夜は好きだ。昼はがやがやしているが、夜は静か。この静けさが私のお気に入り。
深夜徘徊では? と思う輩もいるだろうが、気にしない。私はもう高校三年生の年齢だし、ほぼ大人でしょ。
「さて、今日は何しようかなー」と、一人ぼやきながら歩いた。夜の住宅街は所々にある街灯が唯一の光で、虫がその光を求めて飛びまわっている。

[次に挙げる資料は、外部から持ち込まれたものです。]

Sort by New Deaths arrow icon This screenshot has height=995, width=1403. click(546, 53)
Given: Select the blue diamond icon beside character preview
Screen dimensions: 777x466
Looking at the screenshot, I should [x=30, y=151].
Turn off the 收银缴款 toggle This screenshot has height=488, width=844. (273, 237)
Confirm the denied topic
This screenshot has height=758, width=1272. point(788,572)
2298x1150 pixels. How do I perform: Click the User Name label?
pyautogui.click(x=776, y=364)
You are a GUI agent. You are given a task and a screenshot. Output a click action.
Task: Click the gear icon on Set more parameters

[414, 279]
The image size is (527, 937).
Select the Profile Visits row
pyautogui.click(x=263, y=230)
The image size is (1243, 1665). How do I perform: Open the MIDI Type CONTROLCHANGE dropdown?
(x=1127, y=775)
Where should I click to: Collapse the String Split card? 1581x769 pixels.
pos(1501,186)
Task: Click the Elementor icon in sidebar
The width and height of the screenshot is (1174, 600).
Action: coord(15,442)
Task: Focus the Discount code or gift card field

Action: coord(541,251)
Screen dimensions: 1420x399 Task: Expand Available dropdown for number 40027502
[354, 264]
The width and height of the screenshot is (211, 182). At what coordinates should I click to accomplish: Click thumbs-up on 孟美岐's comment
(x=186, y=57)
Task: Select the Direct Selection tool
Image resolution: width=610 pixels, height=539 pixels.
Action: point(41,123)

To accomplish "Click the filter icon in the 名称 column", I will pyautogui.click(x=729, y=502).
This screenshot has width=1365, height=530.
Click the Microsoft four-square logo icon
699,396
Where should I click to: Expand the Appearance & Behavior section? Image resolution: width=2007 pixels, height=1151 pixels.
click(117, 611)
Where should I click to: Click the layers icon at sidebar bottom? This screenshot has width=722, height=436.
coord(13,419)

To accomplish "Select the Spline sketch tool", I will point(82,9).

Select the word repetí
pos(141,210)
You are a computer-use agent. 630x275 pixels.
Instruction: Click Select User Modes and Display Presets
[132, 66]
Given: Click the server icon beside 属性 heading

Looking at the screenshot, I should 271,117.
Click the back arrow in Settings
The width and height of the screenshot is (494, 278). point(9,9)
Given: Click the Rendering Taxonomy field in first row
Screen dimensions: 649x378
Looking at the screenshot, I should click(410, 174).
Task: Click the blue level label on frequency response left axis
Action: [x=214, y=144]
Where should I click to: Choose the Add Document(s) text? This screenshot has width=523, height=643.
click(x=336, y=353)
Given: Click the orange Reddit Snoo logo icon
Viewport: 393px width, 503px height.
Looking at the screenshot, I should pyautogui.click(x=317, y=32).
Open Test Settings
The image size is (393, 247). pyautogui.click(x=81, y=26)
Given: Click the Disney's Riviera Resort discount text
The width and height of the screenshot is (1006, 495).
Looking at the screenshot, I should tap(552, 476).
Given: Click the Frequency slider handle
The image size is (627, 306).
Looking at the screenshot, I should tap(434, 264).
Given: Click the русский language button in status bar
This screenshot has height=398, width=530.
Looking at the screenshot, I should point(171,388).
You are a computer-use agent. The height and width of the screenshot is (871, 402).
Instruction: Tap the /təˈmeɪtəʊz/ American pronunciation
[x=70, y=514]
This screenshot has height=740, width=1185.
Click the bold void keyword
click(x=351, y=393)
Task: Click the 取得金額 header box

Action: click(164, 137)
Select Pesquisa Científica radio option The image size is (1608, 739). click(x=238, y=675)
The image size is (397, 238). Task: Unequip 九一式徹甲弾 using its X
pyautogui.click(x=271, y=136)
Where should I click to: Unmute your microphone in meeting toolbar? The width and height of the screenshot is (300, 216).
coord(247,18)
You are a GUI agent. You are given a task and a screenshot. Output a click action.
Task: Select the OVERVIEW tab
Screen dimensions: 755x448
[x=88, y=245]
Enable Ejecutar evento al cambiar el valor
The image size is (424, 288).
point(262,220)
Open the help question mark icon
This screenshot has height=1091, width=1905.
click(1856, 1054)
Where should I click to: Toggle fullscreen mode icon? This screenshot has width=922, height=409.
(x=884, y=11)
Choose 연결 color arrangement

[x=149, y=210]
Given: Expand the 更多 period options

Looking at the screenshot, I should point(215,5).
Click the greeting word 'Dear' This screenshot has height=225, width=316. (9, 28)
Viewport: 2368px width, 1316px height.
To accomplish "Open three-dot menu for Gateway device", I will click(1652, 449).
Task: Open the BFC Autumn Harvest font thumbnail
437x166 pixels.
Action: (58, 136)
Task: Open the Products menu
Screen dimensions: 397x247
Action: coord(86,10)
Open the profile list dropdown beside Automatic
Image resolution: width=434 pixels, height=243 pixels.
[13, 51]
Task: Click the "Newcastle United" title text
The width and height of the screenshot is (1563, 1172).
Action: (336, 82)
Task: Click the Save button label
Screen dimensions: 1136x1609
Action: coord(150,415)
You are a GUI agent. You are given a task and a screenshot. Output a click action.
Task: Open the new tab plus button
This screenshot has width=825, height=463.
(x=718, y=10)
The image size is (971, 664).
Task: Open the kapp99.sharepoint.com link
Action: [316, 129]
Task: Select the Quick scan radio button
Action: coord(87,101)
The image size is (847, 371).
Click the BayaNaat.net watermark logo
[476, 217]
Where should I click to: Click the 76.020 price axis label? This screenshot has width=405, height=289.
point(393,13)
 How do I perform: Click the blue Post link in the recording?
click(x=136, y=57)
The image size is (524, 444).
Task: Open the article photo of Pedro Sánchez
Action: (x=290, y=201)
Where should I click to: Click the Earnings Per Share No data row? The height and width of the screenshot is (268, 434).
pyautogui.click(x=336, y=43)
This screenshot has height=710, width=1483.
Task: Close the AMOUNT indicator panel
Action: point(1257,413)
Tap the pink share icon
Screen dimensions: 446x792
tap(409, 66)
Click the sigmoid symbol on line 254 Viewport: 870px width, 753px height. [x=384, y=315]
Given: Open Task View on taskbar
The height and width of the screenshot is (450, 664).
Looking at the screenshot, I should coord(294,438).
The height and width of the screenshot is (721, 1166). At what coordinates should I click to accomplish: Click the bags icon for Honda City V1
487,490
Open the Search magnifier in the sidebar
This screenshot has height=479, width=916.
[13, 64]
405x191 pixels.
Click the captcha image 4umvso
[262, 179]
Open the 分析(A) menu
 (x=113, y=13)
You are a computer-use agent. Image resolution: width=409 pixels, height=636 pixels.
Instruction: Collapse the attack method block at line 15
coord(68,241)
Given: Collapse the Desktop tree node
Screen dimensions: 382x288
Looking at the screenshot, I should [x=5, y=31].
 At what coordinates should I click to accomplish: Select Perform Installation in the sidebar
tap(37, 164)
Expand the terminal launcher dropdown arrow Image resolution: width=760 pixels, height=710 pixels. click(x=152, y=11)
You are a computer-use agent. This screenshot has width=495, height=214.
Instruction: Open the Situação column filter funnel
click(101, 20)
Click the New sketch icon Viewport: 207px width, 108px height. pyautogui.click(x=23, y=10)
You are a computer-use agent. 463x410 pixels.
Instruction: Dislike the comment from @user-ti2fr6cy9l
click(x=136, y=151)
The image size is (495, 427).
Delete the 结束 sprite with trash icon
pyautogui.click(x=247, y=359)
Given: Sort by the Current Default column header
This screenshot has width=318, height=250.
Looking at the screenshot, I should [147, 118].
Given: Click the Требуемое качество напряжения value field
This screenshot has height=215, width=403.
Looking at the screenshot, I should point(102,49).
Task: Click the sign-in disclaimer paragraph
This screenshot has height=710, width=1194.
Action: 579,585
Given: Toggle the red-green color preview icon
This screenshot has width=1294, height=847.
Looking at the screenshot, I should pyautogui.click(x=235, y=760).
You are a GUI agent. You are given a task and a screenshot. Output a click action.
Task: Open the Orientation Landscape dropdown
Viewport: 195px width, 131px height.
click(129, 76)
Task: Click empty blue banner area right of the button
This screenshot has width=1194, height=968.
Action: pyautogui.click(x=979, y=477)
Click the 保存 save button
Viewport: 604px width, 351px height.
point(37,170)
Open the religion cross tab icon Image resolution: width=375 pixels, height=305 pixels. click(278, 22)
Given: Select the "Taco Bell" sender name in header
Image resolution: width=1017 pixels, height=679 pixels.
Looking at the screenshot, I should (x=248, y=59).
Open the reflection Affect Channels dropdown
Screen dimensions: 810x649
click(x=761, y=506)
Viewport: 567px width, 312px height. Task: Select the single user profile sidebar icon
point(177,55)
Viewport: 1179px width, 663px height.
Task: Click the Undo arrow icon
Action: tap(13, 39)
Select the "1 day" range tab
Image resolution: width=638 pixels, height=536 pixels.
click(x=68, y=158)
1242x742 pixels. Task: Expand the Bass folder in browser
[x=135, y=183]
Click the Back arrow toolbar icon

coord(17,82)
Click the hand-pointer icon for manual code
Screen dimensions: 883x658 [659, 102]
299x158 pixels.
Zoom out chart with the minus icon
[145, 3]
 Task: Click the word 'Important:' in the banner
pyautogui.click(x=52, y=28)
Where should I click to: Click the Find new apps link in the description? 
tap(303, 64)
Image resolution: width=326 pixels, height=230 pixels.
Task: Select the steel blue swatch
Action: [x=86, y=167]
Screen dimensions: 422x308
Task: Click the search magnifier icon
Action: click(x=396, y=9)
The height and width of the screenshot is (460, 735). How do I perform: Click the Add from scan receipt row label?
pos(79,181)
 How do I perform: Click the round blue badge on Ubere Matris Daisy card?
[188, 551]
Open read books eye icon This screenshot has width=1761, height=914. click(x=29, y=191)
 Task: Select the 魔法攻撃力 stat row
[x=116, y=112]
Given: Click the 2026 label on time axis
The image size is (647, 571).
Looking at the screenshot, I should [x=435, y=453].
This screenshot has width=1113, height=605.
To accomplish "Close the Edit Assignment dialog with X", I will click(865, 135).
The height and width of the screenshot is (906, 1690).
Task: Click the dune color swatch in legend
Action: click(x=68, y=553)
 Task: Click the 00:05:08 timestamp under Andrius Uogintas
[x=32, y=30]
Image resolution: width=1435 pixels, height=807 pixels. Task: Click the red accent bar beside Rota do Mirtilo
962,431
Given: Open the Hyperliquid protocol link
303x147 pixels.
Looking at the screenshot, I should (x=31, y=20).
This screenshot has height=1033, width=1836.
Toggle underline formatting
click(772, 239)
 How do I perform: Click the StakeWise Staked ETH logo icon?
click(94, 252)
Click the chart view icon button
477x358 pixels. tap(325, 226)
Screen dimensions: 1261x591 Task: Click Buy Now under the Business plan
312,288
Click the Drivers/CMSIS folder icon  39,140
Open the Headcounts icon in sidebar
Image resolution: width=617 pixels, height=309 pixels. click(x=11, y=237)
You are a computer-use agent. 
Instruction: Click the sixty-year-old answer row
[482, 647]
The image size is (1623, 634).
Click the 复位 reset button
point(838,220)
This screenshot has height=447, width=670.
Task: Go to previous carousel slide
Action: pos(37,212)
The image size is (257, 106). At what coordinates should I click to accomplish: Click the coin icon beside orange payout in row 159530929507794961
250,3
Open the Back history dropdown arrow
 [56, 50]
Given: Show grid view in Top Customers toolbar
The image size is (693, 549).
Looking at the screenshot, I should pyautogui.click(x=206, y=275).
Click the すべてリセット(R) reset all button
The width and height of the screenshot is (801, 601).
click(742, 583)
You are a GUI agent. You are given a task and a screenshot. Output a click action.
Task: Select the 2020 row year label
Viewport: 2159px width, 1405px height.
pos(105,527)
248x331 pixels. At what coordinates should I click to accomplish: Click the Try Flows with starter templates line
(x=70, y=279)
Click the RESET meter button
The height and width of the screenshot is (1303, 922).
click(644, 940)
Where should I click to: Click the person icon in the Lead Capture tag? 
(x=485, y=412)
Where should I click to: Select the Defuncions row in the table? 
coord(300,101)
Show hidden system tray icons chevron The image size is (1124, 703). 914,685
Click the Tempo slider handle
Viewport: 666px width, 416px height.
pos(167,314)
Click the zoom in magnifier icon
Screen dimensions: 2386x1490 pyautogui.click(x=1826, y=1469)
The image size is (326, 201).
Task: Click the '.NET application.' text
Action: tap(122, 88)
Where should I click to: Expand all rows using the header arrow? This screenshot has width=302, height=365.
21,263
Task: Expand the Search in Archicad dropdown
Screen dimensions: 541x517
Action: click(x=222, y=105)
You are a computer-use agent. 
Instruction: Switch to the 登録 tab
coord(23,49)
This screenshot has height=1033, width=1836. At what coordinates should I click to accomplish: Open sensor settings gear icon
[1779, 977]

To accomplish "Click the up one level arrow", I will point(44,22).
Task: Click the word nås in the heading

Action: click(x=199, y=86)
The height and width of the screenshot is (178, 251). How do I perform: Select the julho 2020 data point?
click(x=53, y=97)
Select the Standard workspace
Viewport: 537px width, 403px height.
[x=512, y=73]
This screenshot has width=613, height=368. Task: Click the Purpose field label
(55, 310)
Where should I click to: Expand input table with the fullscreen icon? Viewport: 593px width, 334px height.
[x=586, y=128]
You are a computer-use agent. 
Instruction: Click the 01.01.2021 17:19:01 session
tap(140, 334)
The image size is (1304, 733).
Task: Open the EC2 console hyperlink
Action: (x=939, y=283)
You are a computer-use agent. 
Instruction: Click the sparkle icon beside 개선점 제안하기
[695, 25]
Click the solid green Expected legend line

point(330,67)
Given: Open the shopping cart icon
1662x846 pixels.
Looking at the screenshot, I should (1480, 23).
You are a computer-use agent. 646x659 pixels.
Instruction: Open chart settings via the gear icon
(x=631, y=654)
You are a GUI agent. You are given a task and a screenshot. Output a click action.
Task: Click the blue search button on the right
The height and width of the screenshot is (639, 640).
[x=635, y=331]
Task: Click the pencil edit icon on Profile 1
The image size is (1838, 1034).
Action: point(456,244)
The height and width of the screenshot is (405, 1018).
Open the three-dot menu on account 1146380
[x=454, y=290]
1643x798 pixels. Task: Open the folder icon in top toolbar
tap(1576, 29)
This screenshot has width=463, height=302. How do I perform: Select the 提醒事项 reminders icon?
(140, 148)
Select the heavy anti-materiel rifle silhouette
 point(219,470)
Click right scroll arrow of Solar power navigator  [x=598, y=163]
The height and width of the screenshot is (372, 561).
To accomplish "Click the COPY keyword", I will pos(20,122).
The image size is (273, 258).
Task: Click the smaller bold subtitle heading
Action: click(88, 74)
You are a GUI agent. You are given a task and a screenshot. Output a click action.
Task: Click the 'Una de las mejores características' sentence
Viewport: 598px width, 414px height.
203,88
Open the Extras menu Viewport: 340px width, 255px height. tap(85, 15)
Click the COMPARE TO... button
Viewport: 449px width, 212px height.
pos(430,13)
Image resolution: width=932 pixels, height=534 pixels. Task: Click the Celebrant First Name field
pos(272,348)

「あれ、私みたいだなー。希望を求めてるみたい。まぁ、私には希望なんてないけど」
またぼやきながら歩いていると、何かを蹴ってしまった。
「ん? なんだ?」
蹴ったものを見ると、それはランドセルだった。まだ新しいので、一年生だと思う。
「なんだ、ランドセルか。何か入ってるかな」
ロックも外れていたので、足で雑に開けると、手が転がり出てきた。小さいので、子供の手だとおもう。このランドセルの子かな。
「うわぁ……、ばっちぃなぁ……、無視無視」
善良な市民なら通報するところだが、私はしない。だって、パトカーとか救急車のサイレンはうるさいじゃん。けたたましい音は、夜にいらない。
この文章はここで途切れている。